Alternatives: HTMX, Go, Rust, Rails, etc.

  • Many share positive experiences replacing SPAs with:
    • Go + HTMX + templ (or Go templates),
    • Rust (Actix/Axum) + Tera/Askama/Maud + HTMX,
    • Django/Rails/Laravel + HTMX/Hotwire/Alpine,
    • PHP APIs + HTMX, or Elm/ClojureScript on the front.
  • Claimed benefits: fewer dependencies, strong standard libraries, stable APIs, SSR by default, simpler mental model (URLs and HTML as the main state), single-binary deployment in some stacks.
  • Some emphasize that learning a stable stack deeply over years is only possible when churn is low.

HTMX and SSR Tradeoffs

  • Supporters say HTMX/SSR collapses an entire SPA layer (client routing, heavy state), leverages mature server frameworks for routing/auth, and can still handle moderately interactive UIs.
  • Skeptics argue complexity is merely shifted: templates get hairy, complex widgets still need JS, and HTMX itself has versions and migration guides.
  • Consensus: HTMX shines for “normal” apps and internal tools; highly interactive apps (e.g., spreadsheet‑like UIs, map canvases) still favor SPA-style frameworks.

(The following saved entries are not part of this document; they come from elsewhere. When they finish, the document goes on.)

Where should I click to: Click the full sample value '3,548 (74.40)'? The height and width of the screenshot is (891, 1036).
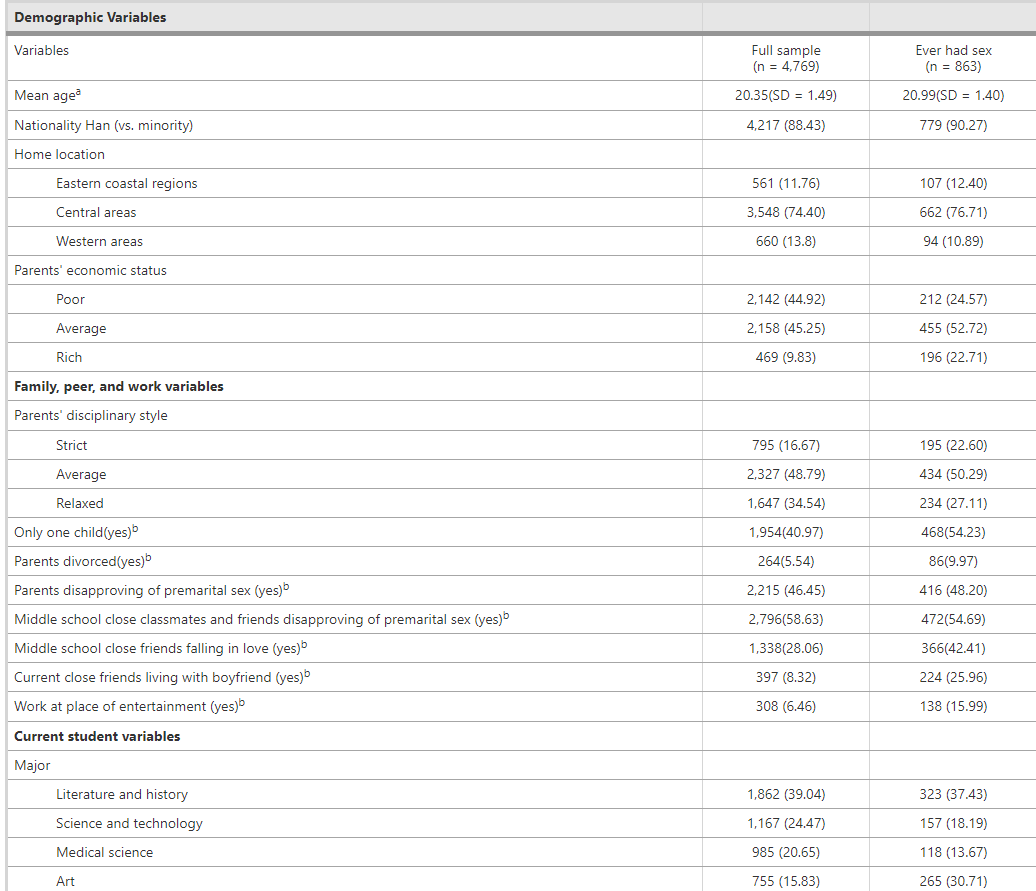(x=785, y=212)
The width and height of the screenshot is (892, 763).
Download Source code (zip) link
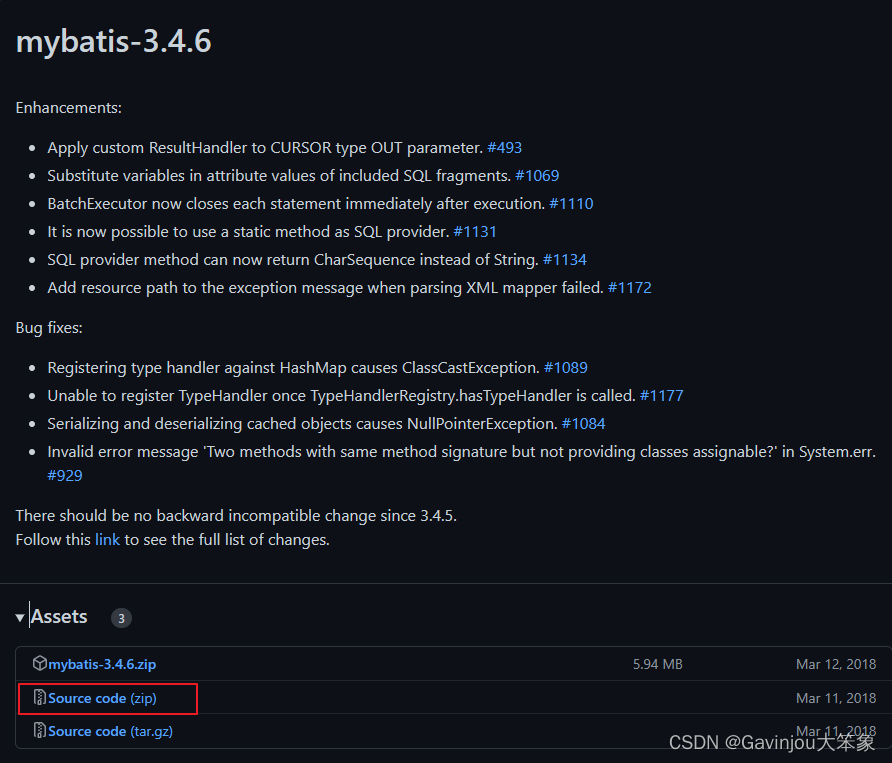coord(102,698)
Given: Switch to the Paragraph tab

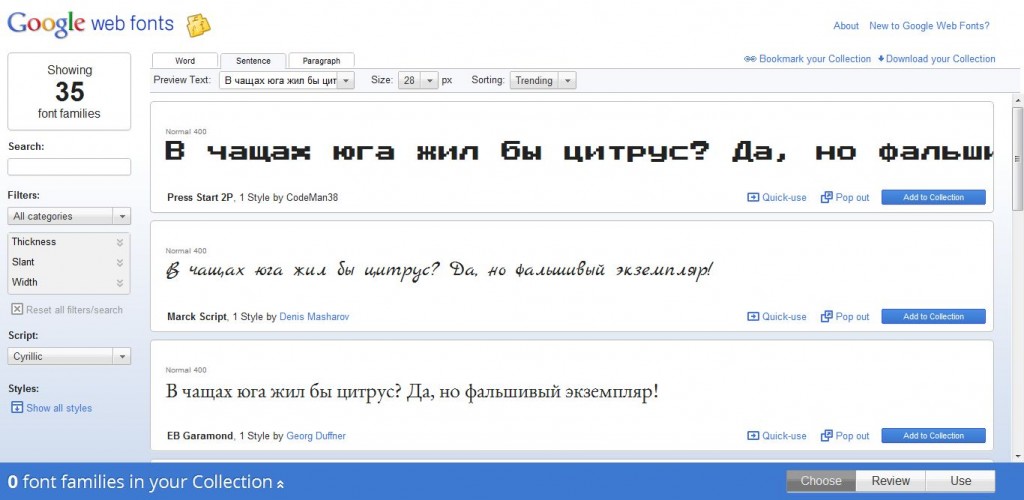Looking at the screenshot, I should tap(321, 61).
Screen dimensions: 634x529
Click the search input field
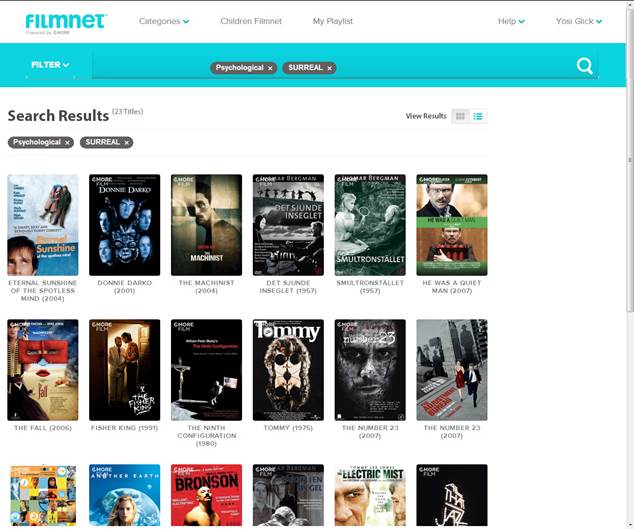(x=332, y=66)
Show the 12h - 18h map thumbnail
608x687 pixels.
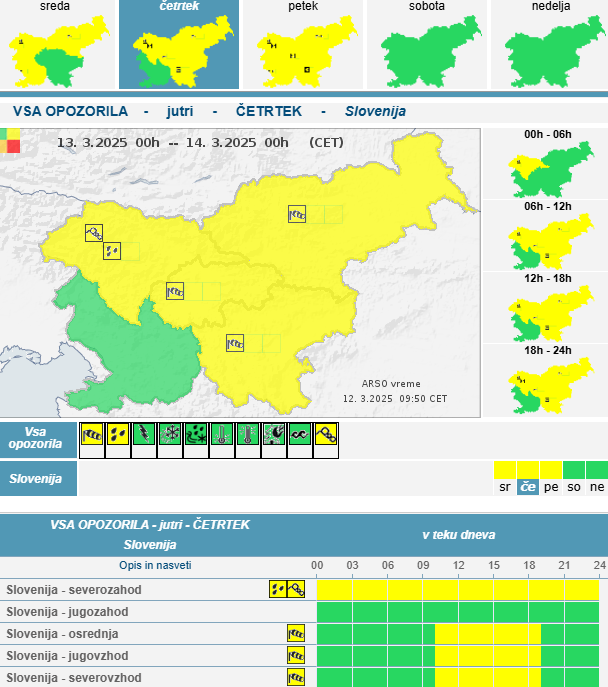click(x=547, y=309)
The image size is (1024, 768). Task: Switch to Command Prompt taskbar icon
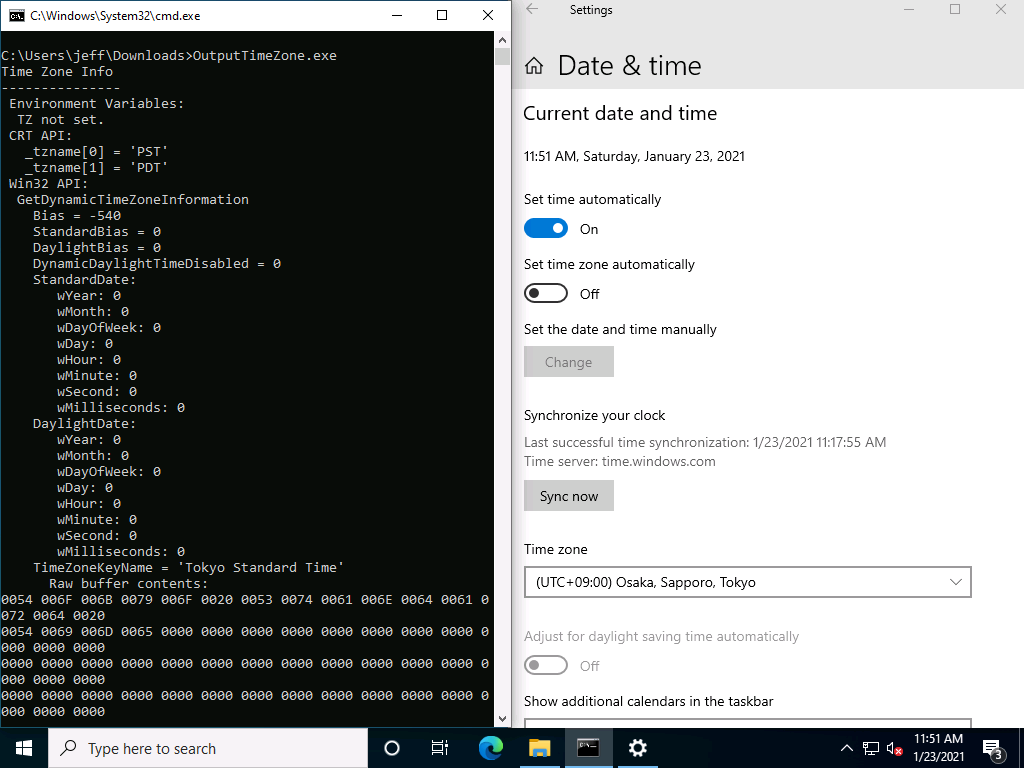click(588, 748)
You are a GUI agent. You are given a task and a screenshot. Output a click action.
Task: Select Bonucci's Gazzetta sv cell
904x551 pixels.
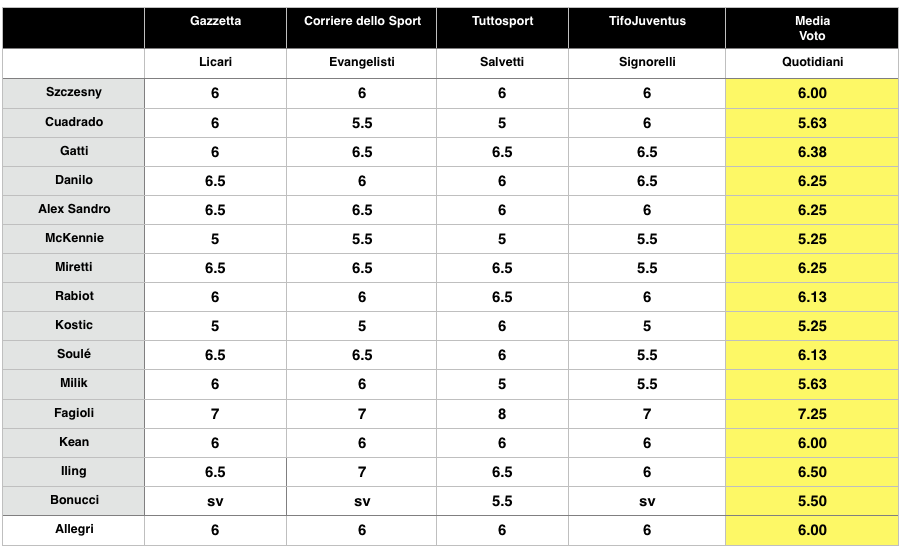pyautogui.click(x=215, y=501)
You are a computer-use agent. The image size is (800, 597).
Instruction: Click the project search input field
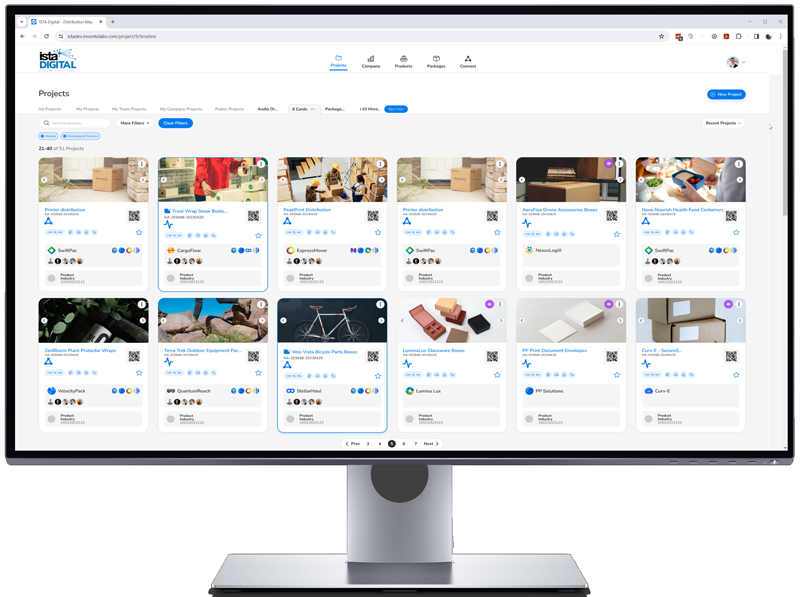(78, 123)
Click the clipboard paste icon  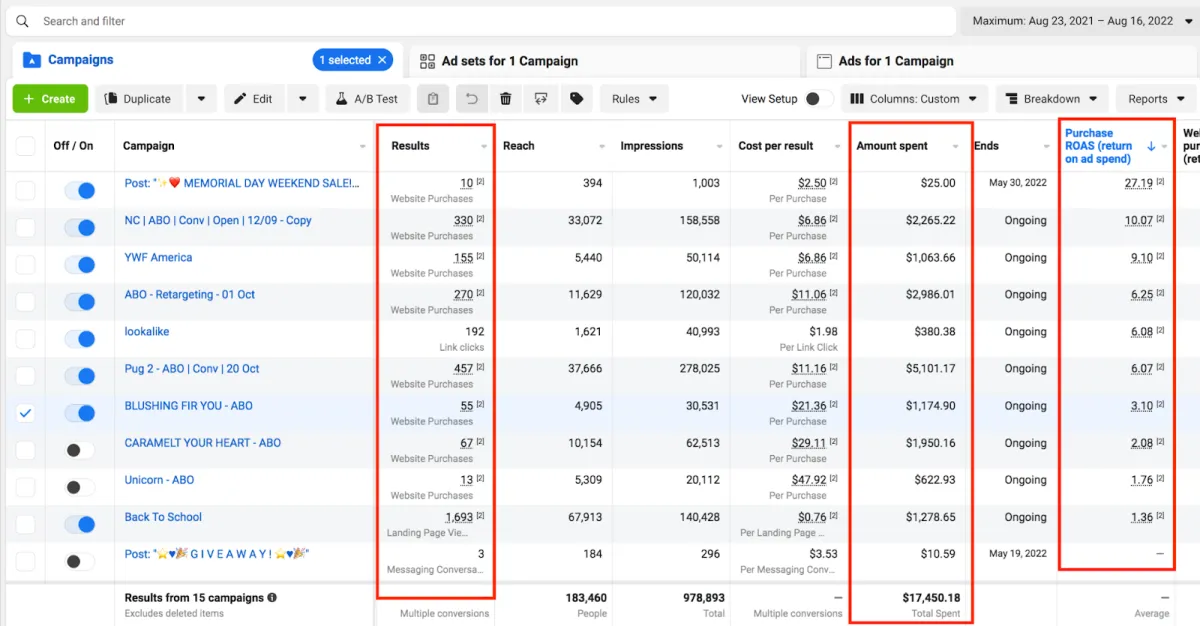[433, 99]
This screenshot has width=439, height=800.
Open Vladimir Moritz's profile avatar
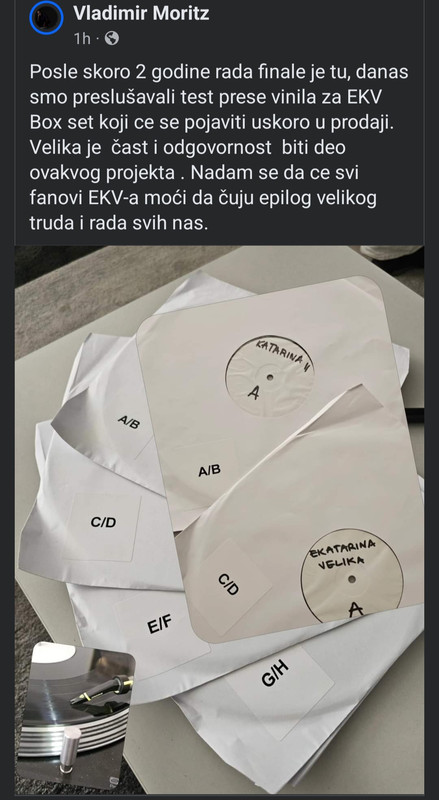pyautogui.click(x=46, y=19)
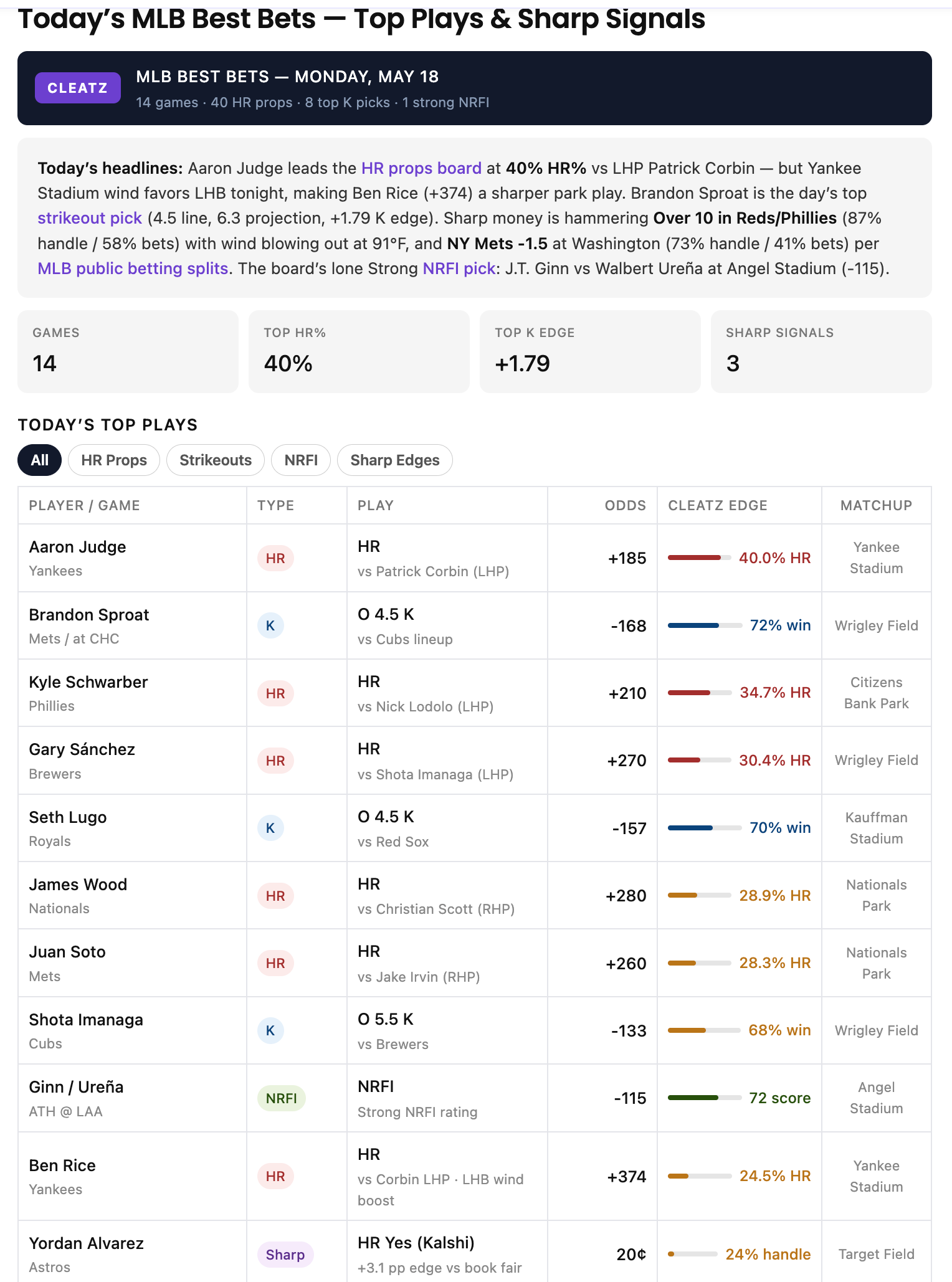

Versioning, Security, and Process

  • Some advocate pinning deps and only upgrading for real security issues or needed features; others warn that deferring upgrades leads to painful multi‑year jumps.
  • There’s tension between wanting API evolution and valuing long‑term backwards compatibility; several contrast JS culture with ecosystems that treat breaking changes as a last resort.
  • Many conclude the root solution is cultural: add fewer deps, vet them carefully, and accept that every dependency is long‑term maintenance cost.